Laat de leerlingen meedansen met het fragment totdat ze allemaal de hele dans kennen. De dans wordt in het fragment een aantal keren herhaald. De uiteindelijke dans is als volgt:
zoeken – door de bosjes – waterplassen – van steen naar steen – pas op! – pijl en boog, speer of zwaard.
- De leerlingen gaan de bewegingen uit de dans die ze hiervoor hebben aangeleerd, uitbreiden met nieuwe, eigen dansideeën. Laat de leerlingen een lege plek kiezen in het lokaal. Benoem telkens één van de begrippen uit de dans. Zet dan de muziek aan en laat de leerlingen hierbij nieuwe bewegingsvariaties bedenken.
Begeleid ze door vragen te stellen terwijl ze bezig zijn:
- Zoeken: kijk je alleen naar rechts en links of ook naar boven, onder en achter je? Kun je ook heel langzaam zoekend rondkijken? En in de maat van de muziek?
- Door de bosjes: Hoe kun je nog meer door de dichte bosjes bewegen? Kun je de struiken ook wegduwen met je benen of je rug, kun je er onderdoor rollen of kruipen?
- Waterplassen: hoeveel houdingen op één been kun je verzinnen waarbij je net niet omvalt?
- Van steen naar steen: hoeveel verschillende sprongen kun je verzinnen?
- Pas op! Hoeveel houdingen kun je bedenken waarbij te zien is dat je schrikt? (Denk aan groot, klein, laag, hoog, breed en smal.)
Laat af en toe een leerling met een inventief idee dit voordoen ter inspiratie voor de rest van de groep.

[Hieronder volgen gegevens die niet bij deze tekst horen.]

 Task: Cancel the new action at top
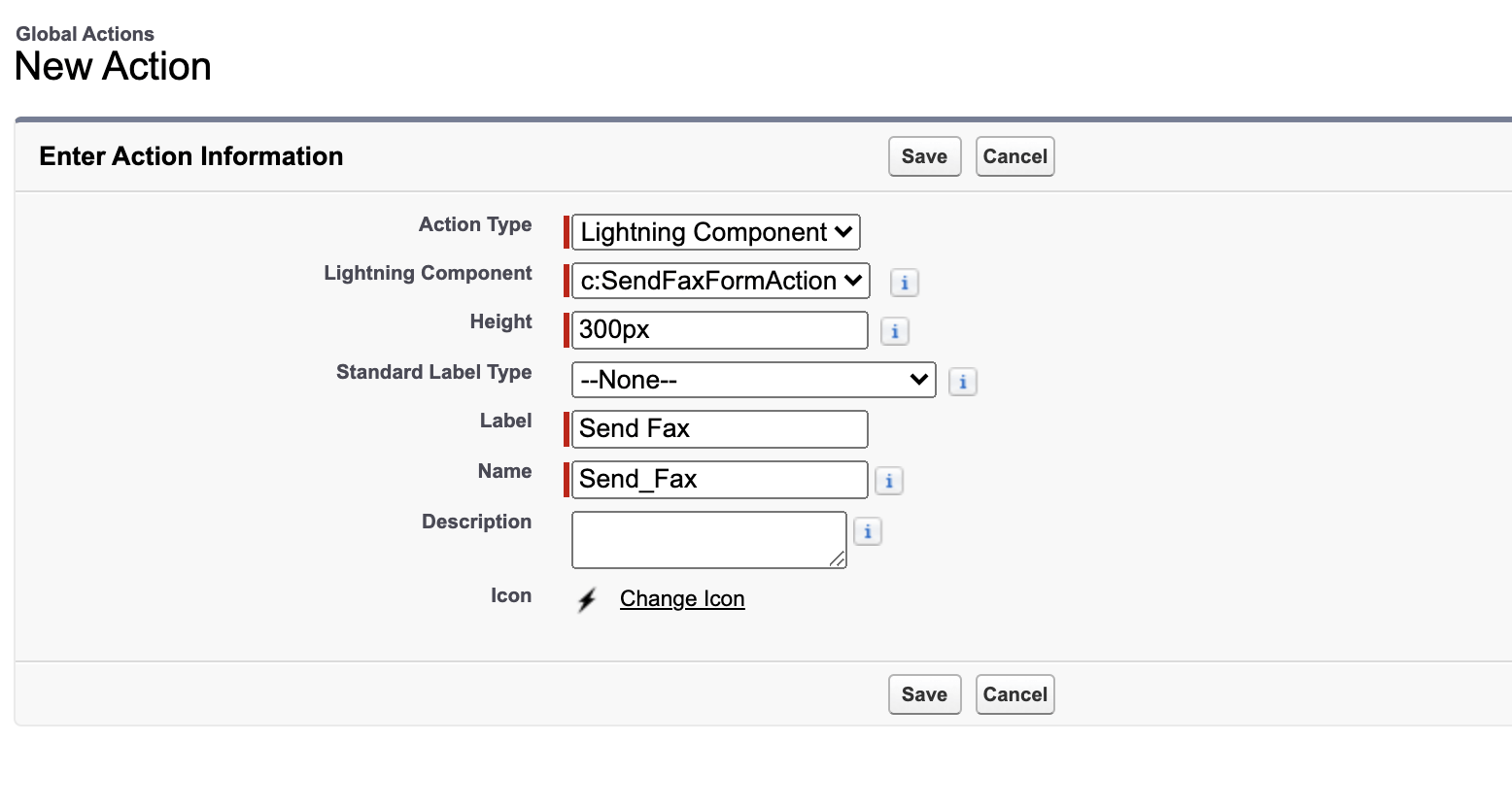tap(1014, 156)
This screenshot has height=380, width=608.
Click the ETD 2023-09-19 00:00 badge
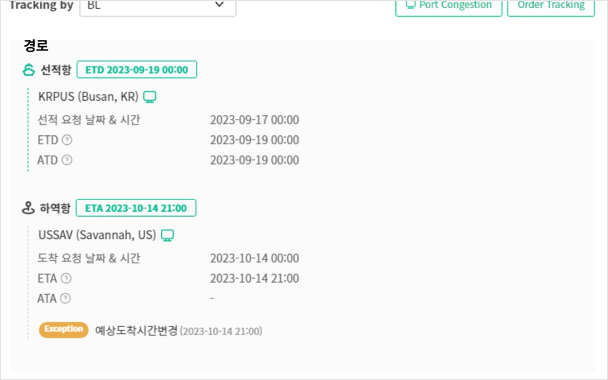tap(136, 70)
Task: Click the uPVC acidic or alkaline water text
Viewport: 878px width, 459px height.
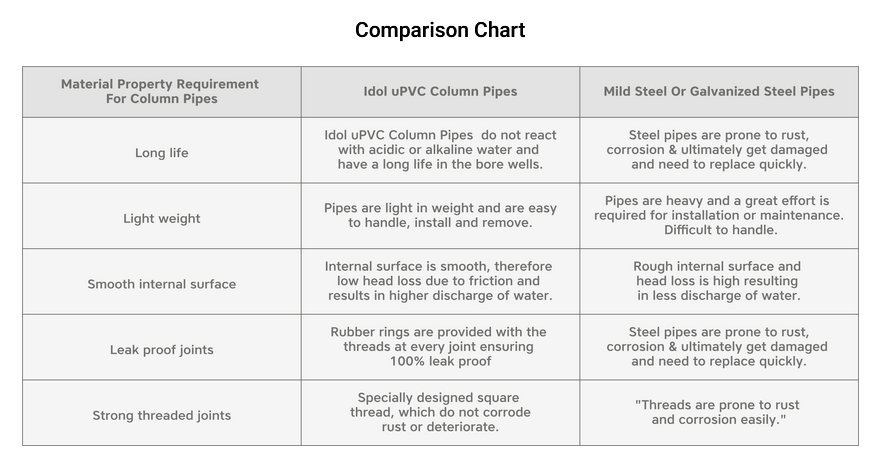Action: coord(440,150)
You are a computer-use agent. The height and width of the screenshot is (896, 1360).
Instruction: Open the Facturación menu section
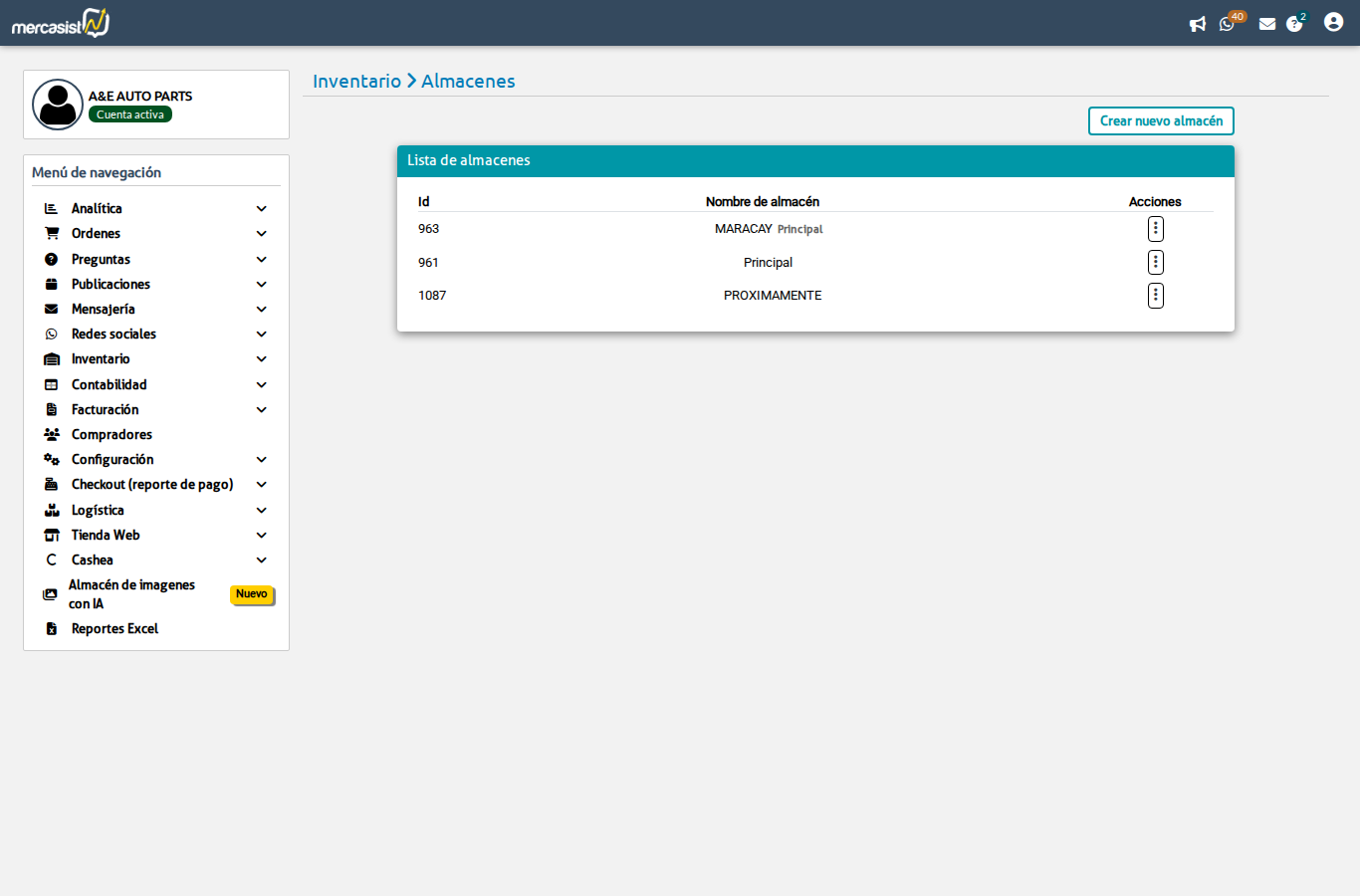[x=105, y=410]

Muziek: L’Abeille van Guem & Zaka Percussion
- Vorm tweetallen of kleine groepjes. Zorg dat elk groepje 6 kaartjes heeft met op elk één van de begrippen uit de dans geschreven of getekend:
zoeken – door de bosjes – door waterplassen – van steen naar steen – pas op! – pijl en boog. Deze afbeeldingen zijn te vinden in de bijlage.
De groepjes gaan hun eigen volgorde bepalen van het dansverhaal.
- Ze leggen de kaartjes in de volgorde die ze willen gaan gebruiken.
- Hierna gaan ze de bewegingen bij elk kaartje afspreken. Ze kunnen de dansbewegingen uit de aangeleerde dans gebruiken, maar ze kunnen ook hun zelfbedachte bewegingen uit de onderzoeksfase gebruiken.
- Ze oefenen met elkaar hun eigen dansverhaal.
Laat de leerlingen waar mogelijk het ritme van de muziek gebruiken om het verhaal dansant te maken.
Muziek: L’Abeille van Guem & Zaka Percussion
- De groepjes presenteren hun dans aan elkaar.